= Task goal =
Nothing but the lines from the one that holds "Open the Your Account dropdown" through the end of the material should be repeated, each exactly as it stands, and pictures stay out.

= Given records =
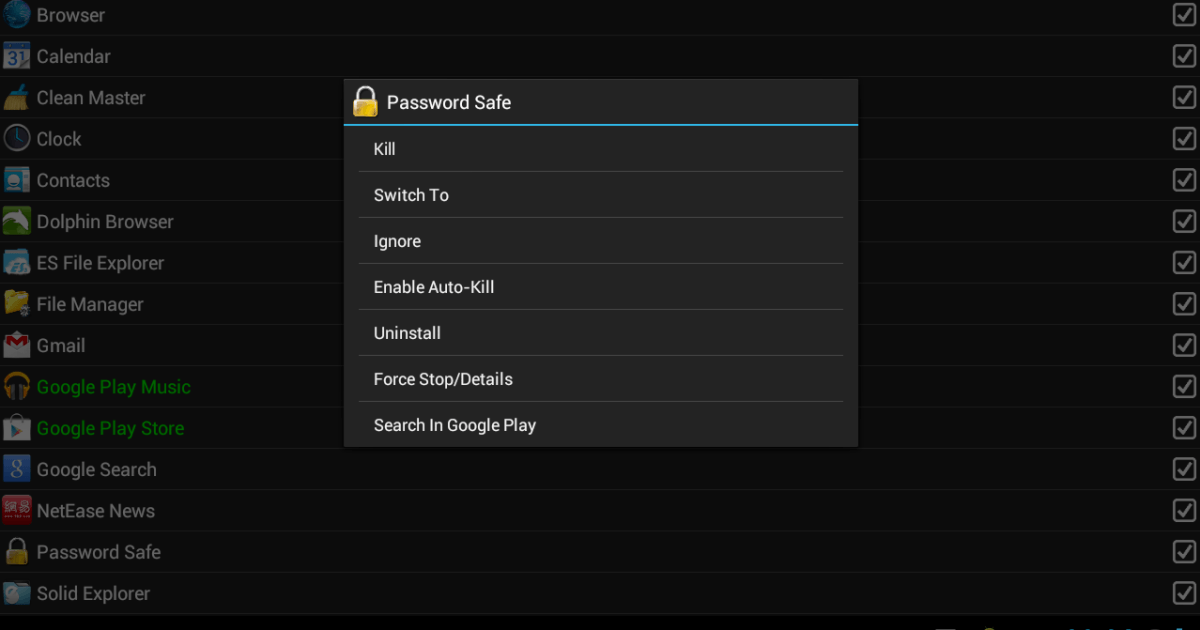Toggle the Gmail checkbox

coord(1184,345)
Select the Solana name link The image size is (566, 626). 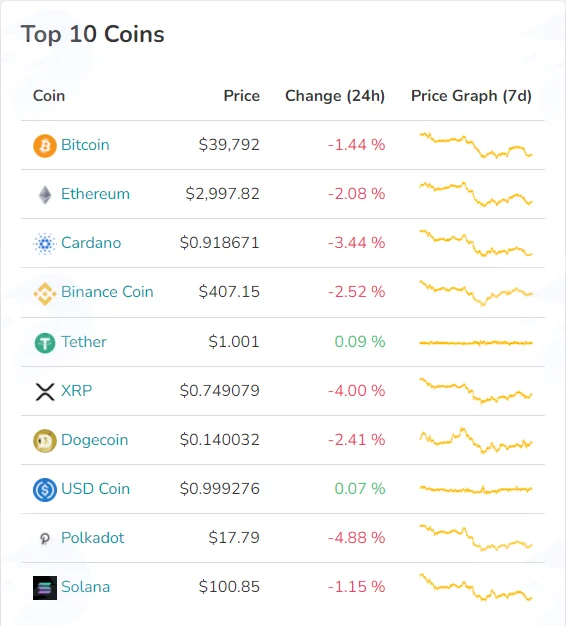tap(85, 587)
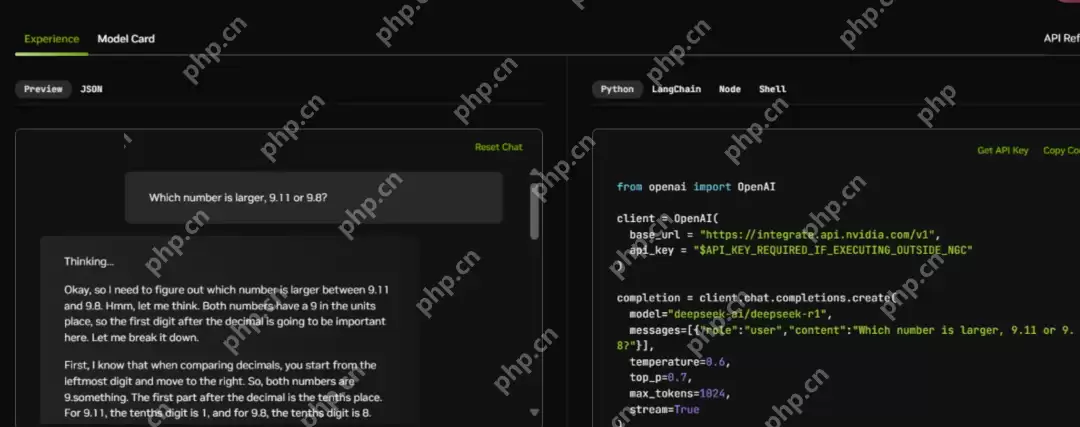
Task: Copy Code from the snippet panel
Action: 1061,150
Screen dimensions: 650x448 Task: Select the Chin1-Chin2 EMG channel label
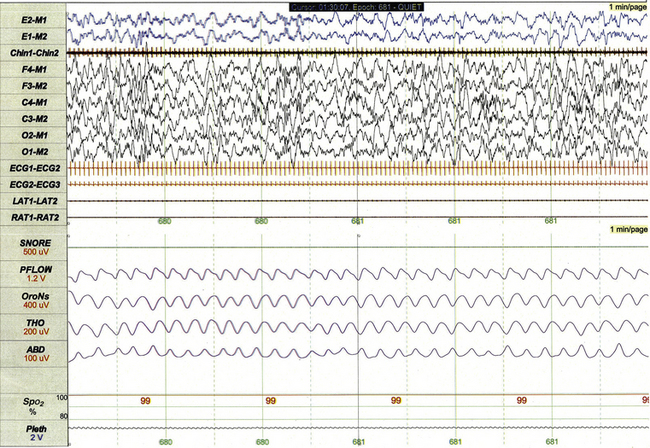[33, 51]
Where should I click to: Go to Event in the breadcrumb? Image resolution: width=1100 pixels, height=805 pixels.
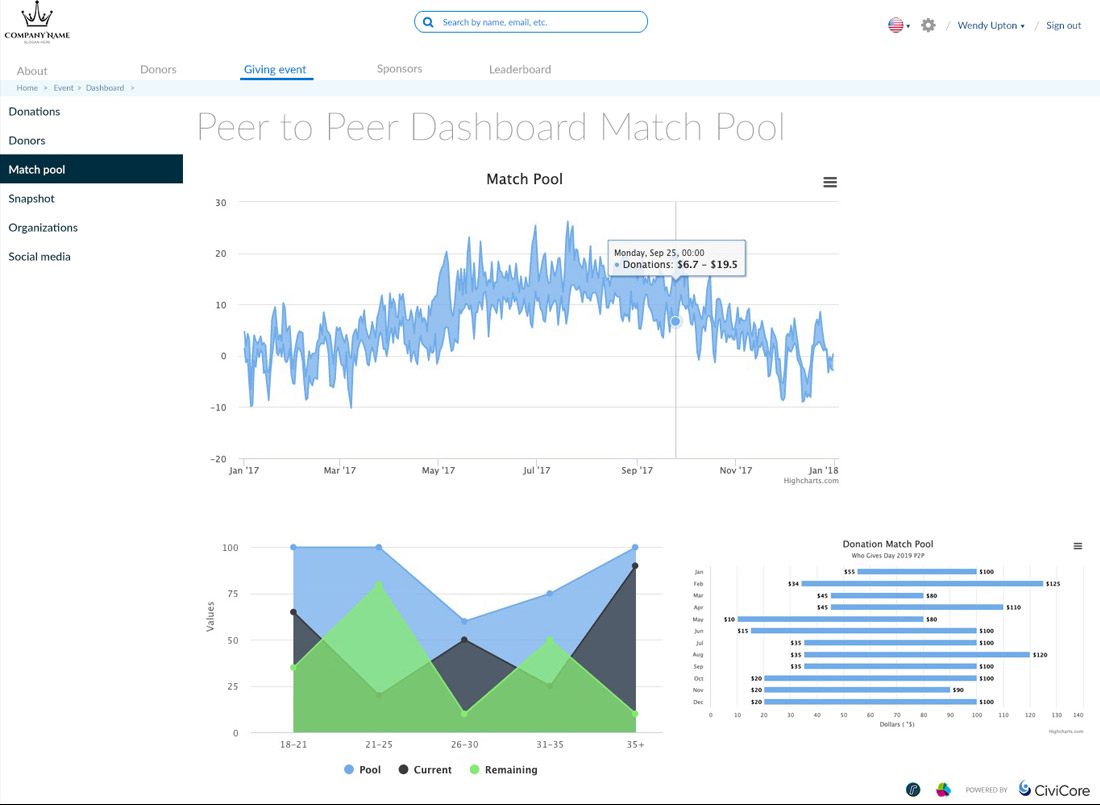click(x=63, y=88)
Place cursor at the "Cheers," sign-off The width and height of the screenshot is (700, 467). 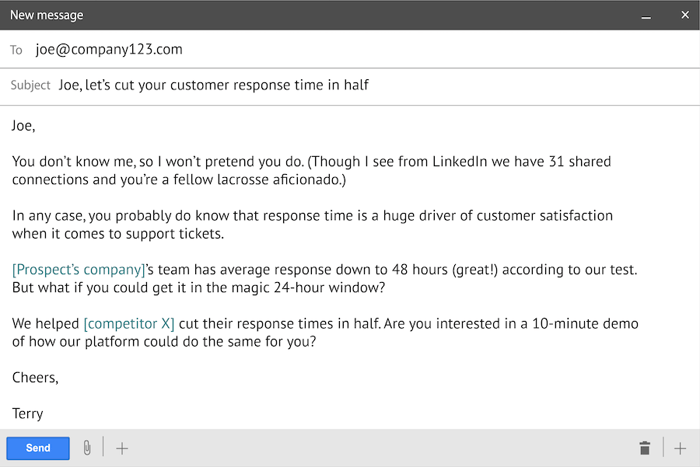click(34, 378)
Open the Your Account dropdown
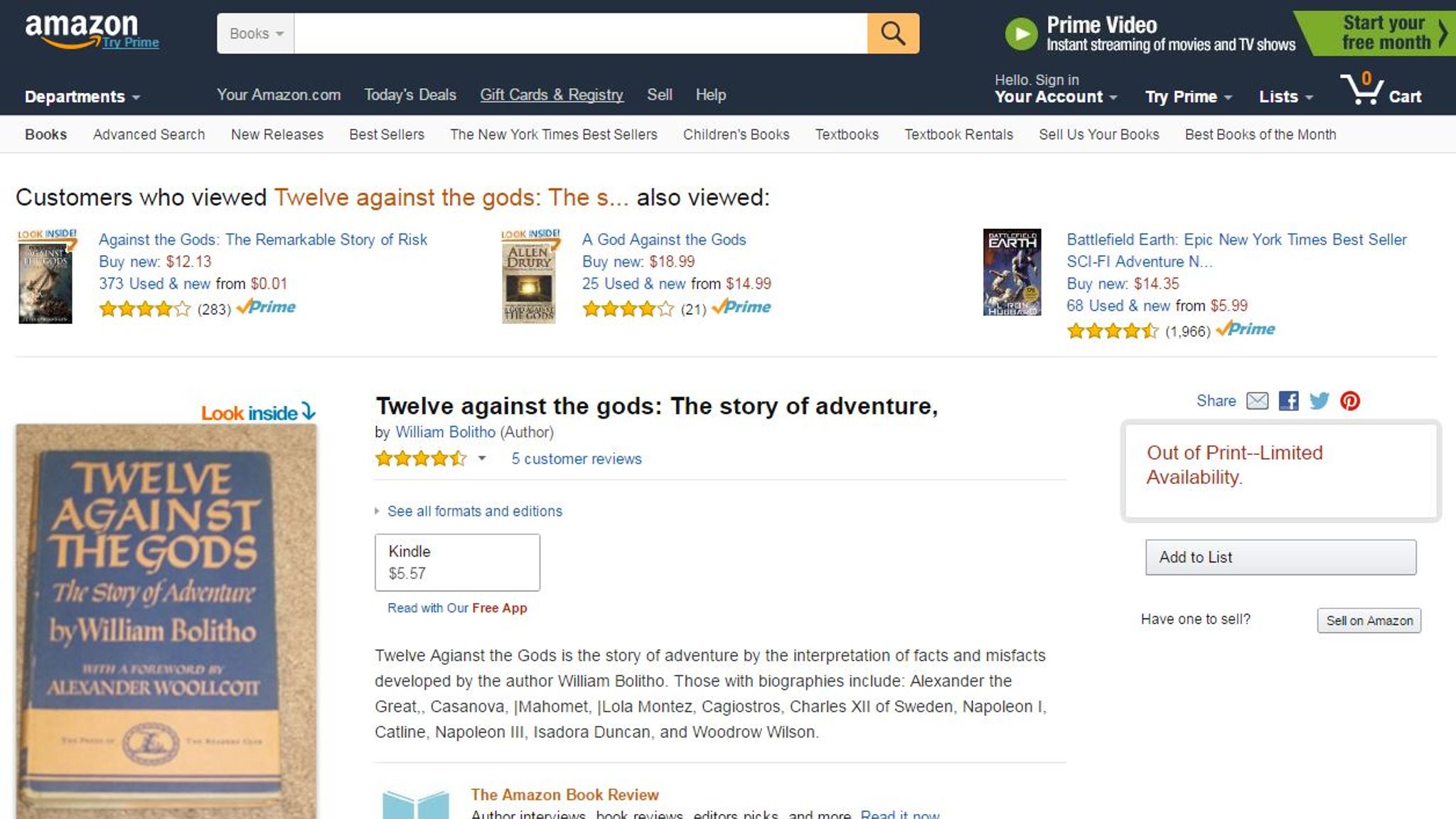The image size is (1456, 819). [1055, 97]
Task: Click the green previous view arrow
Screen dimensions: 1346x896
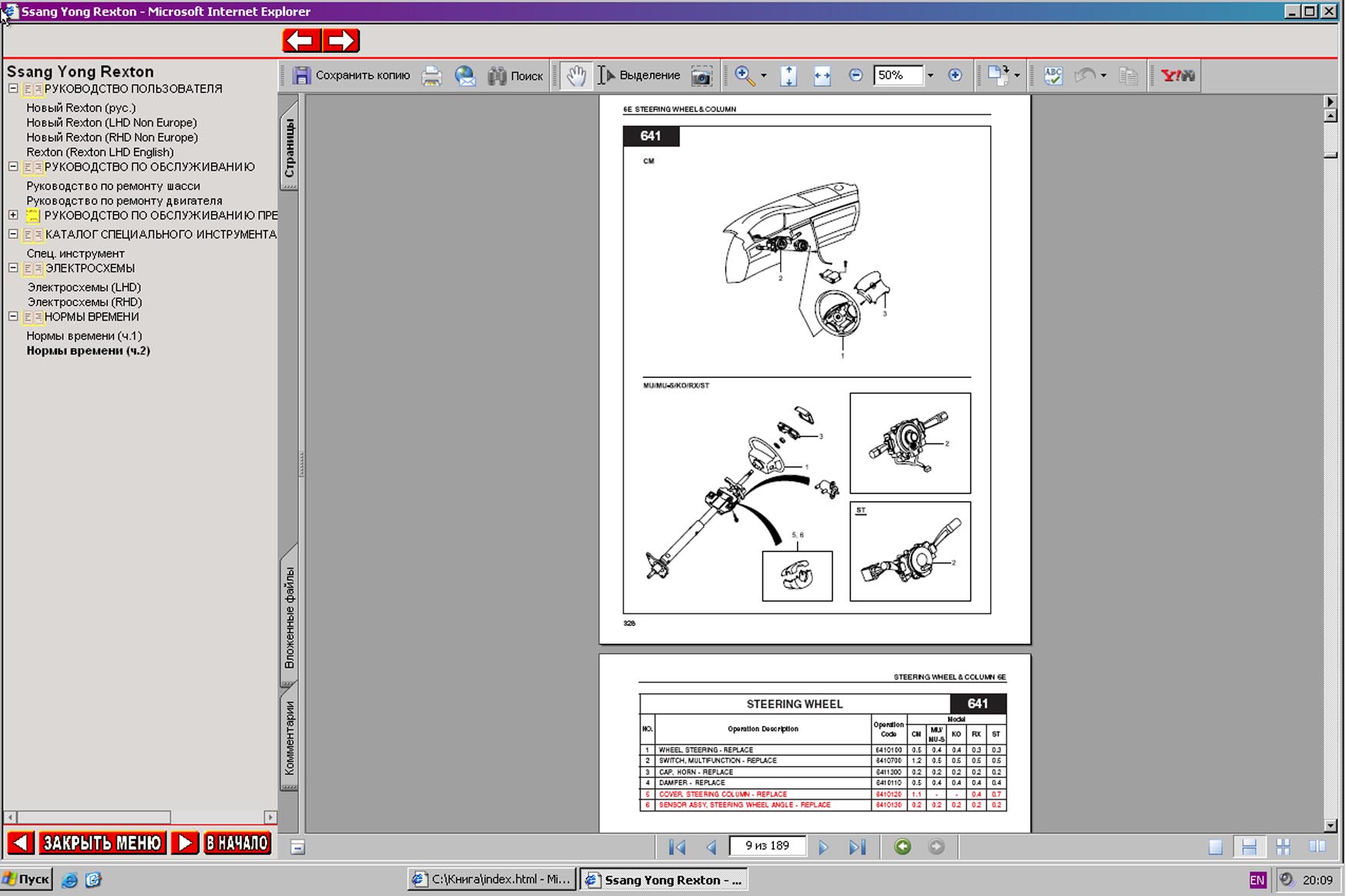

= Completed task =
Open the Your Account dropdown
The image size is (1456, 819). [1055, 97]
Task: Click the green previous view arrow
Screen dimensions: 1346x896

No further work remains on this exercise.